My brother in law and his wife are super clever (I wouldn’t be surprised if their IQ is higher than ours) but they have favoured quality of life initially and both had a career change. They’re not unhappy but they struggle sometimes, need a lot of support from my in laws and they are the ones being a bit bitter, telling us we are lucky etc

thedancingbear · 12/09/2021 11:11

@sst1234

I think there is a third factor in all of this, which may make some people uncomfortable to admit. And this is capability or intelligence or IQ or simply being naturally clever. Natural ability definitely plays a part. Some people are naturally better at absorbing facts, have sound judgement, analyse a situation very fast and have great recall. They pick up news skills quickly, have a naturally inquisitive mind and generally create better output.

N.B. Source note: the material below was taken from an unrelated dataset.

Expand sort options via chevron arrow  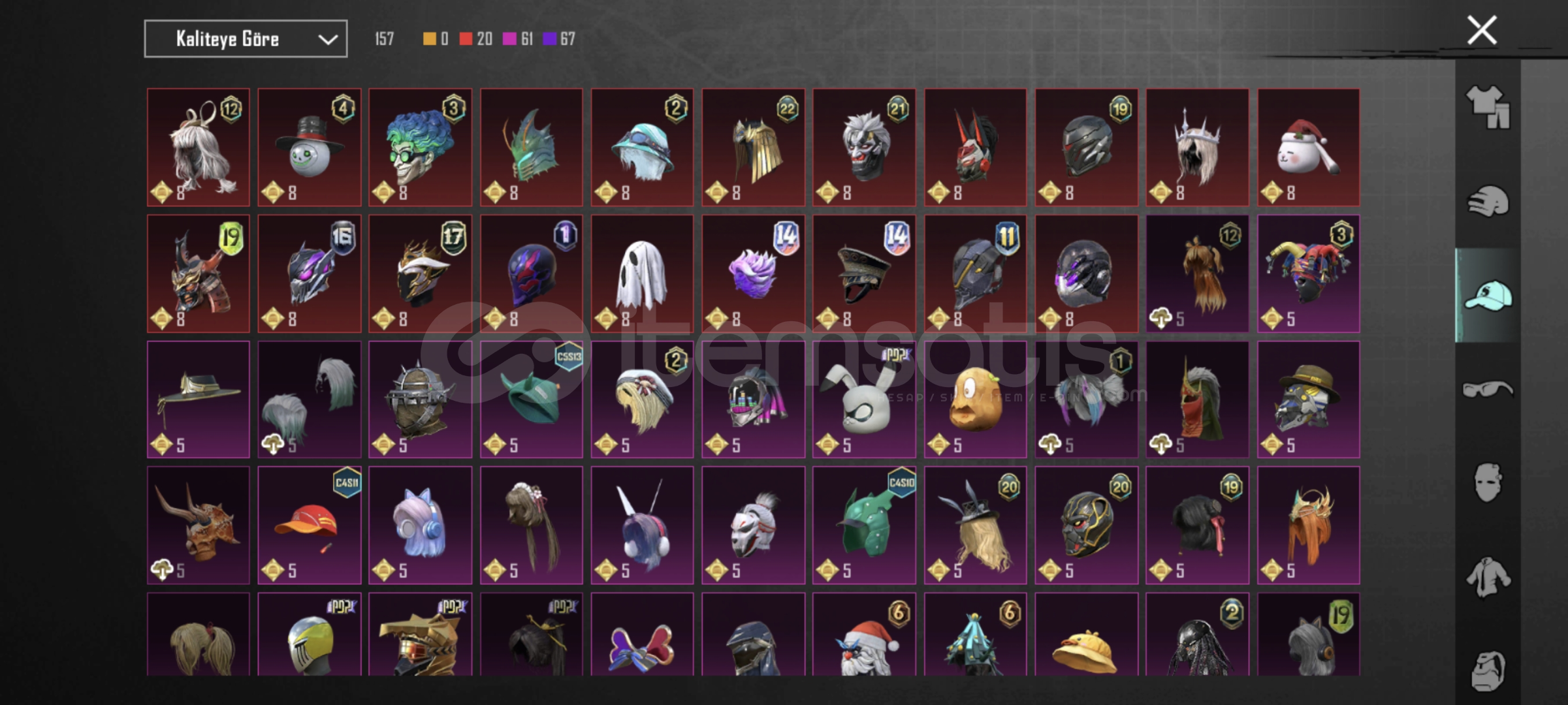pyautogui.click(x=328, y=40)
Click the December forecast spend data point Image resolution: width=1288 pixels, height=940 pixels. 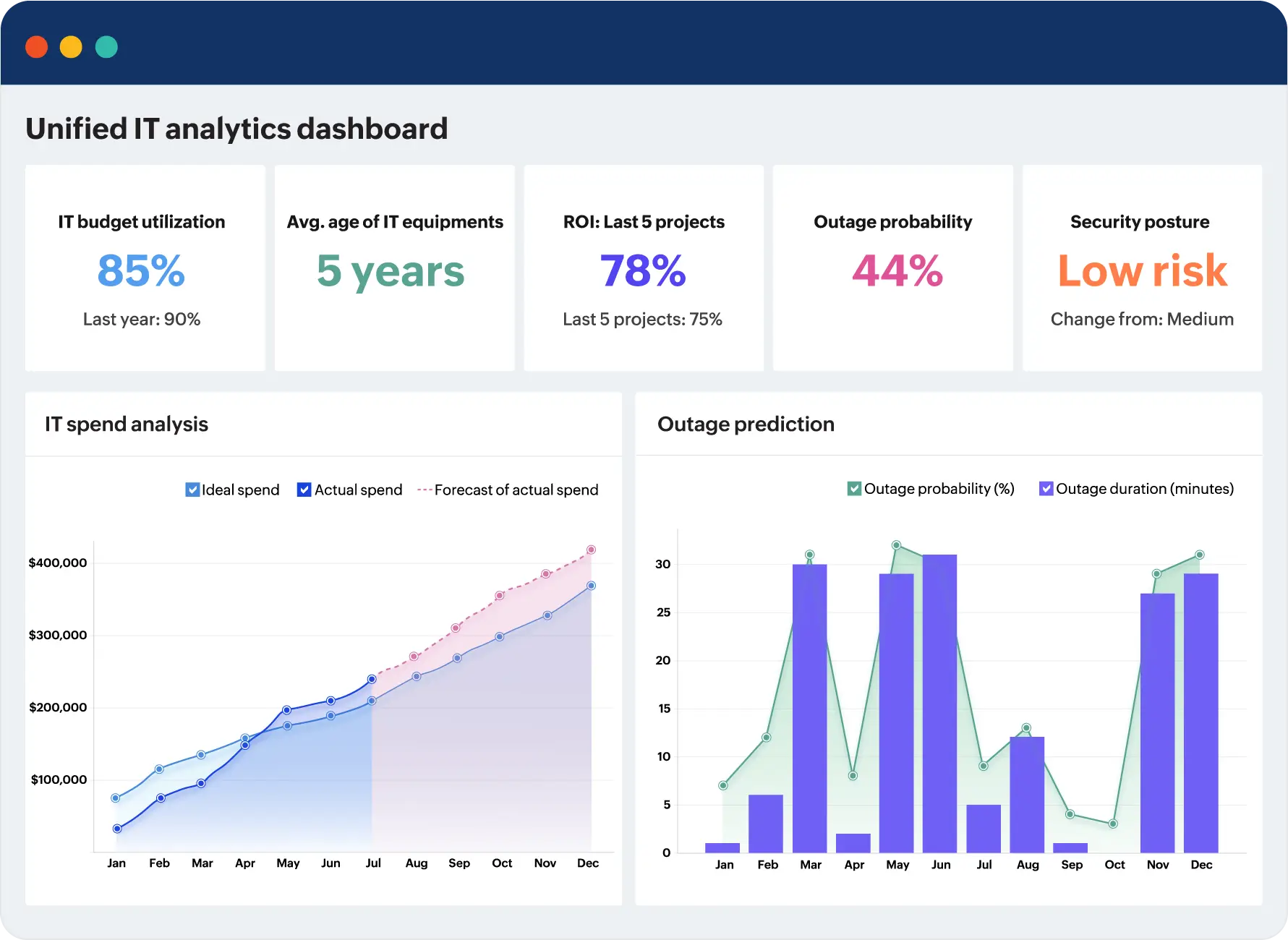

Luck is right place, right time. Hard work is the inclination to take the tougher route and make a bigger effort than the minimum required. Intelligence is that innate capability. The lost successful have all three.

In fact, it's far less clear than you would think that intelligence is innate. Genetic factors certainly play a part but the prevailing view seems to be that environment is at least as important. And environment (including who we associate with, and whether we spend hours in the library or knocking round the bike sheds/in the Students' Union/down the pub) is something we certainly have some influence over.

Does then just move the argument back one step: are some people innately hard-working, or disposed to make good choices? It's not impossible, but I'm not aware of any evidence for the proposition. And at this point we really are in danger of saying 'everything anyone ever achieves is down to blind luck' and I think we all know that can't be right (apart, perhaps, from the OP).

SkinnyMirror · 12/09/2021 15:27

@InTheNameOfAllThatIsHonest

If luck/upbringing were that critical then siblings should fare equally, right?
It's not always that simple.

Both me and my brother experienced a very traumatic event but it had a very different effect on each of us.

Our mum died suddenly in very traumatic circumstances. I was married, owned a house and had a job which allowed me time off when needed and allowed me to work flexibly. I had an excellent support system around me which meant the longer term impact was minimal.

My brother on the other hand was living with my mum at the time, he was 6 years younger and was single and working in a job which didn't allow time off or flexibility. He couldn't afford to carry on renting the house he'd lived in with my mum so had to leave his job to go and live with my dad miles away. He didn't have the same stability or support system in place and his live fell apart.

While some of that can be attributed to hard work and better decisions on my part ( he is lazy and left school with no real qualifications) you can't deny the impact of luck - he was younger, has a less established career, no partner to offer support etc.

PigletJohn · 12/09/2021 16:03

@FarDownTheRiver

Health, beauty, intelligence all have a genetic component - the luck of the draw. Takes some humility to recognise this though. This is in no way saying that shard work is not important.
the most reliably transmitted inheritable characteristic is wealth.
PigletJohn · 12/09/2021 16:08

We can all agree that Lord Johnson of Marylebone achieved his success solely through his own hard work.

nothing at all to do with being the old-Etonian brother of the Prime Minister.